So it's not only better than the human eye, but it's faster. And obviously you still need a human to verify. But I think I agree with you.
I'm far more excited about the technology in this particular application than I am about, is it a 12 or an 11 day trigger? And when do we start STEM? Do we adjust the dose? Do we trigger on this day? Those are all interesting applications of AI, but they don't really move the needle in the field. Whereas this is one application of AI that I think really moves the needle and really has the potential to change clinical care. Final word on this paper? It's exciting.
And I think more work is needed. Obviously, we need to be able to use this clinically and not destroy the sperm in the process. But I think that it's getting there.
And develop a single use cartridge disposable to prevent the spillover. But yeah, I couldn't agree more. Incredibly fascinating and really promising work.
Awesome. Well, we spent a lot of time on that one, but it's because it's cool. When you think of Kurt's Venn diagram, this one hits the novelty, which is why we talked about it so much.
Hopefully, clinically down the road, we'll see things that we can use from this.

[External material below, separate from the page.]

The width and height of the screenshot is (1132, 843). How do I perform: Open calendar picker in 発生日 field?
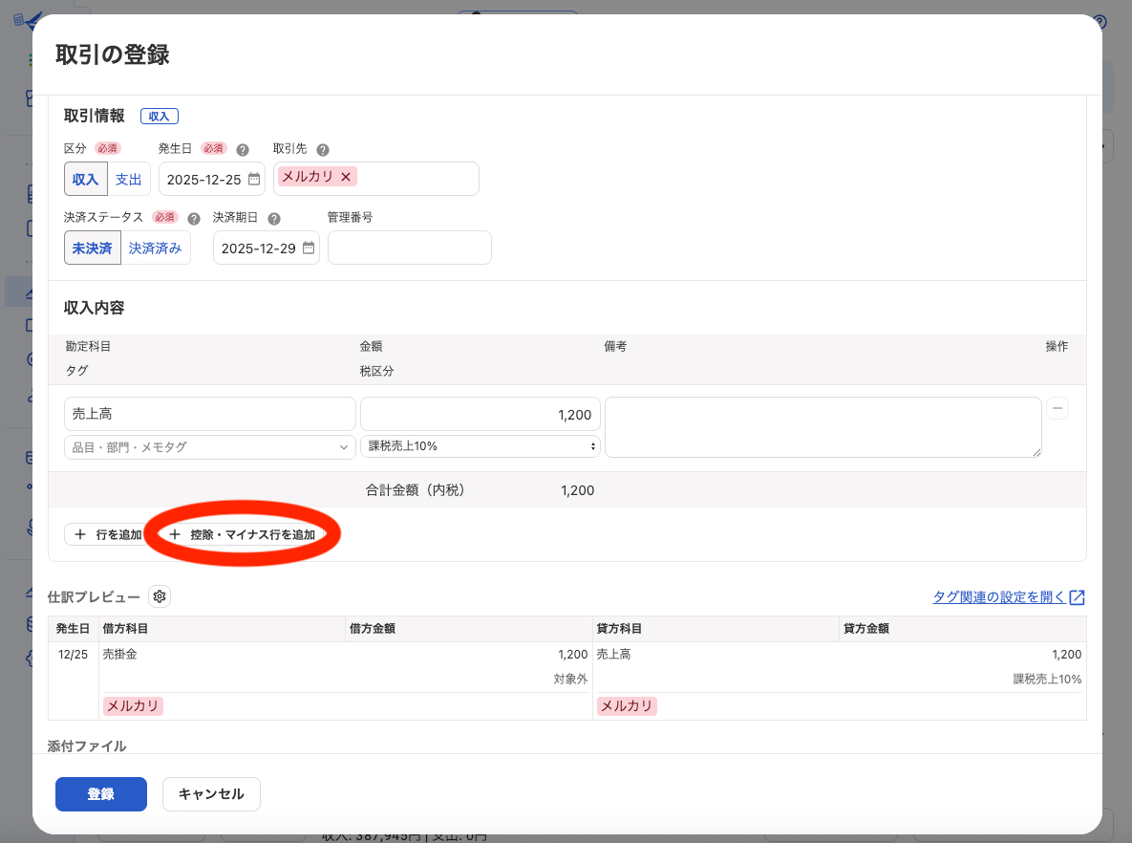tap(253, 179)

We're moving on to ART. I have the article, euploidy rates are comparable between progestin protocol ovarian stimulation and gonadotropin releasing hormone antagonist protocol ovarian stimulation cycles.

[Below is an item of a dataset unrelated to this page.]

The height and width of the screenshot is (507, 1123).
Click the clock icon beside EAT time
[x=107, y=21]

This is from authors Boris Atta and Heumann Fatemi and the rest of the team from the United Arab Emirates and a global collaboration. And so, as the title said, they're comparing euploidy rates between the progestin protocol and the antagonist protocol. This is a retrospective cohort study, and they're using digergestrone at a dose of 10 milligrams TID.
And they basically say in their introduction, which I appreciated, that there's no biologic plausibility for the progestin protocol to have an adverse effect on euploidy, which is exactly my thought when I read it. I was like, do we really need another article on this? But they cited a couple papers that state that maybe there is an increased risk, and this particular progestin has not been studied yet. Others have.

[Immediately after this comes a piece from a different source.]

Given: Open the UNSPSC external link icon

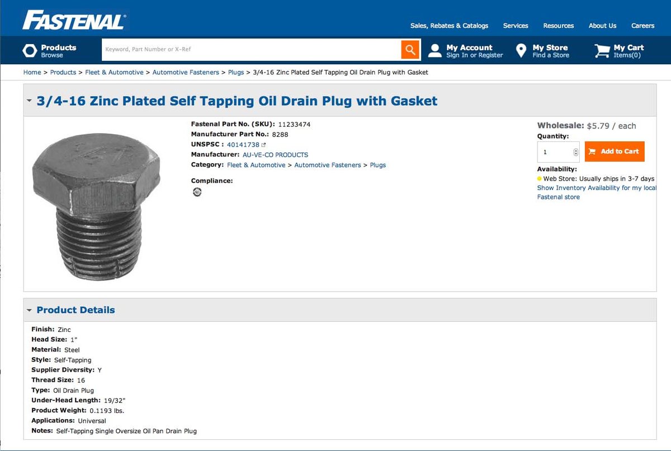Looking at the screenshot, I should (264, 144).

There's actually quite a bit of data from other progestins, including clinical trials that don't show an increase in aneuploidy. So, I like their statistics. They use propensity score matching.
They looked at patient age, BMI, AMH, AFC, and stimulation medicine. But then they also did some multivariable and mixed effects approach to then control for those same models afterwards. And so, for the fellows and the learners out there, this actually makes a lot of sense.
With the propensity score matching, you're bucketing patients so that they're similar to each other before you even start. But for example, their AMH was a bucket of 1.1 to 3.5. And you could just imagine that one group averages 1.5. The other three, those end up being two different groups, even though you've tried to propensity score match them just by random chance. So, then you additionally control for those variables on the back end.
So, they're essentially controlling for them twice to try to get the precision of their estimate to be better. There was a difference between the two groups before they did the propensity score matching. Actually, there was a difference in several of the baseline characteristics.
But after propensity score matching, they were mostly aligned. The main outcome, what do we care about? The euploidy rate, 43% with antagonist, 42%. They were off by 0.6% between the two protocols.
So, essentially, almost exactly the same numerically and obviously no statistical difference. They also did an interaction test to see if this changed based upon age. This is based on one single paper retrospective that's out there that says as you get older, the progestin protocol is more likely to give you increase in aneuploidy.
This interaction test tests to see if there is an interaction between the age and the protocol type with the euploidy rate. They did not find a difference in that. So, overall, I think this is a nice paper.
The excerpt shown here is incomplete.